El primer gran escándalo por vacunación fraudulenta en el mundo apareció, la semana anterior, en el estado brasileño de Goias, colindante con Brasilia, muy cerca de São Paulo y de Río de Janeiro.

Medios de prensa refieren que “personal de salud ha suministrado inyecciones vacías en lugar de dosis contra el coronavirus”.

Ante ese suceso, en comunidades de Brasil, Argentina y Perú se interrumpió la campaña de vacunación pretextando “falta de dosis”.

En México, además del caos registrado en las alcaldías Milpa Alta, Magdalena Contreras y Cuajimalpa, existe una fundada sospecha por la aplicación de la vacuna sin solución inyectable, especialmente en comunidades rurales donde nadie vigila.

Opositores al régimen denuncian, además, irregularidades de otra naturaleza: vacunación “por palanca”.

Lo menos que han provocado los activistas del régimen es indignación por el caos, decíamos, con que operaron al sur de la CDMX, donde fotografiaban, fuera de la ley, la credencial de elector de quienes aspiran a la inmunización.

Tan grande fue el escándalo que no pocos pidieron la renuncia del Zar anticovid, Hugo López Gatell, atacado, esta vez, por el virus.

Deje le digo que “por palancas” y sin formarse, famosos de Brasil, Argentina, Perú y México han sido vacunados, aun cuando no pertenecen al sector salud ni tienen 60 años o más.

Tal es el caso de Vicente Fernández y su hijo Alejandro, así como el del vocalista de la banda “Intocable”, Ricardo Muñoz.

Por el contrario y con todas las de la ley, el presidente de Estados Unidos, Joe Biden, de 78 años, recibió formalmente su segunda dosis.

La Reina británica, Isabel II (94 años) y su esposo Felipe, duque de Edimburgo (99) están vacunados, según ha informado el Palacio de Buckingham.

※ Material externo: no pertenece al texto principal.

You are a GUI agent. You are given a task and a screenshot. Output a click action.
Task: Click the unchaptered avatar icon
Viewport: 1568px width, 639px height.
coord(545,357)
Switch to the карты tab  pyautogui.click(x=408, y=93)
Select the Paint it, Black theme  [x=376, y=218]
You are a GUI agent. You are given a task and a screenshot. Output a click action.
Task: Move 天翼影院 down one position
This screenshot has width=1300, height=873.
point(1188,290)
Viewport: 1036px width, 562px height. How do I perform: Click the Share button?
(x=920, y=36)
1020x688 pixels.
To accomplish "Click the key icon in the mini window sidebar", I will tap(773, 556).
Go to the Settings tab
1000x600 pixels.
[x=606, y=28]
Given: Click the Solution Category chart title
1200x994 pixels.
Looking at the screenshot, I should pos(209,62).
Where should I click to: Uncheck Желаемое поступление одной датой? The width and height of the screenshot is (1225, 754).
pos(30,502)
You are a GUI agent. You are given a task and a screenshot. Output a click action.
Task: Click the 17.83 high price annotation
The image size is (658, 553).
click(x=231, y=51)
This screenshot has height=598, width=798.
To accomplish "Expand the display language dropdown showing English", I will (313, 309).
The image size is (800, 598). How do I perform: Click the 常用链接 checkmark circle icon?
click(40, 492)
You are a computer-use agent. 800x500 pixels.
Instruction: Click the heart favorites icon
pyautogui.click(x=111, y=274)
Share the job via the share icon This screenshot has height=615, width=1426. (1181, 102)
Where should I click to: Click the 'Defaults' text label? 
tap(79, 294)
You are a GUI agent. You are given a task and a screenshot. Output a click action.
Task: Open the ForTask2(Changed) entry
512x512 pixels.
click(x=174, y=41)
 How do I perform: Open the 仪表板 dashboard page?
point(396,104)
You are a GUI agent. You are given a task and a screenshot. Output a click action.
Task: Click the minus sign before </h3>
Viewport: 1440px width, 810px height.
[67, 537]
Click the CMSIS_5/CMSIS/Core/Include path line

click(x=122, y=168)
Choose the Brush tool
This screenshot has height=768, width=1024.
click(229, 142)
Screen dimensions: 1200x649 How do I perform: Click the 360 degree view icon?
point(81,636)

Sir Ian McKellen, actor en Harry Potter y el Señor de los anillos, se puso la vacuna a los 81 años de edad.

Cantantes (José Luis Rodríguez, “El Puma” y Enrique Guzmán) o productores musicales como Emilio Estefan, también se habrían vacunado.

El presidente mexicano, Andrés Manuel López Obrador, de 67 años, aguardará “hasta que le toque” para protegerse contra el mortal virus.

Pese a haberse contagiado, el mandatario mexicano insiste en que ni antes ni después usará cubre bocas.

El plan del gobierno obradorista es que a mediados de abril estén vacunados 16 millones de adultos, mayores de 60 años.

Oposicionistas exigen deje de utilizar los colores de morena para ganar el voto de los ancianos el domingo 6 de junio, con la promesa de que serán vacunados.

¿Muere una persona si le inyectan aire en vez de líquido, como en Brasil?

Expertos aseguran que si la vacuna “de aire” es subcutánea, no pasa nada: “el aire se reabsorberá sin problema”.

La grave es la burla, el engaño ¿no cree usted?